In Europe, where winter moths are native, two parasitic species, a wasp (Agrypon flaveolatum) and a fly (Cyzenis albicans) prey on winter moth caterpillars. The wasps insert eggs into the larvae. The flies lay eggs on leaves, which the larvae then ingest when eating the leaves. As a biological control, the wasp was introduced in Canada but is not being pursued in the United States because there is not sufficient evidence that the wasp would not lay eggs in larvae of other moth species. Introduction of C. albicans, which is species-specific to preying on winter moths, has proven successful in strongly reducing, although not eliminating, winter moth infestation in Nova Scotia. Test introductions were begun in eastern Massachusetts in 2005. This proved successful, so more fly releases have taken place at sites from southeast Connecticut to coastal Maine. As moth densities can reach ten million larvae per acre, several years are needed before parasitism by the flies reaches 20–50%. Once this is achieved the winter moth density will decline and leaf defoliation will be reduced to levels not as harmful to the trees. The delay in establishment is likely the result of heavy mortality from predators and hyperparasitoids on the pupating C. albicans. Management of the winter moth in Massachusetts using biological control with C. albicans is showing positive results.

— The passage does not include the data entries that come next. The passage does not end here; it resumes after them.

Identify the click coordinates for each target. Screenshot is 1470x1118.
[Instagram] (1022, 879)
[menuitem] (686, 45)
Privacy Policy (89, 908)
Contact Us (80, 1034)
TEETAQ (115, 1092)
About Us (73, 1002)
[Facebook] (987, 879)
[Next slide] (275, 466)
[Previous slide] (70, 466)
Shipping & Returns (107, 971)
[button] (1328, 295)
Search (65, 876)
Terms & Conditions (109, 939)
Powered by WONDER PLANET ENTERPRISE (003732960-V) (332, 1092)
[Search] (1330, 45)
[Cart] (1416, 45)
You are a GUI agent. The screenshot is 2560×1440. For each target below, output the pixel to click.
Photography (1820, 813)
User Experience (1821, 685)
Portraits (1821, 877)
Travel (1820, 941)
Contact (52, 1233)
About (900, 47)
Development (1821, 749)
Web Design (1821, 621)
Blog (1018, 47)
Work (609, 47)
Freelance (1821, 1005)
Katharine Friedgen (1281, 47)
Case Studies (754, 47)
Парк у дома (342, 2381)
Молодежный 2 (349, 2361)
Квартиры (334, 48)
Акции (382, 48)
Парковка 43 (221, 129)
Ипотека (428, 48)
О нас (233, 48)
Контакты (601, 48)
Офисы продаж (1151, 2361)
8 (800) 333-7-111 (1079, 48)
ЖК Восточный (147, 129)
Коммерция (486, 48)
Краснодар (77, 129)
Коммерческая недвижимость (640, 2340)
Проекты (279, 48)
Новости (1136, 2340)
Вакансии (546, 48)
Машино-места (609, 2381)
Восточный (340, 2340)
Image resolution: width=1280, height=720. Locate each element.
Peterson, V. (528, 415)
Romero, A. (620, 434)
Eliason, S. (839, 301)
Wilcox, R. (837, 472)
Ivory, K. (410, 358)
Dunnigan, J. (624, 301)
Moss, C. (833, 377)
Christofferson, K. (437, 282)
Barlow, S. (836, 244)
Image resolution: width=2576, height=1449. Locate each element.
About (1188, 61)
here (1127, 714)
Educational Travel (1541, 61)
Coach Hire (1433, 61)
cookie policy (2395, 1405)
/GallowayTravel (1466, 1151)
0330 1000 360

There are different ways to successfully control the winter moth population depending on the time of year. During the late fall and early winter, a dormant oil spray can be used to suffocate the eggs. When the eggs are newly hatched in late March and early April Bt (Bacillus thuringiensis) is a safe and effective way to control caterpillars. As the caterpillars get bigger, spinosad is also effective.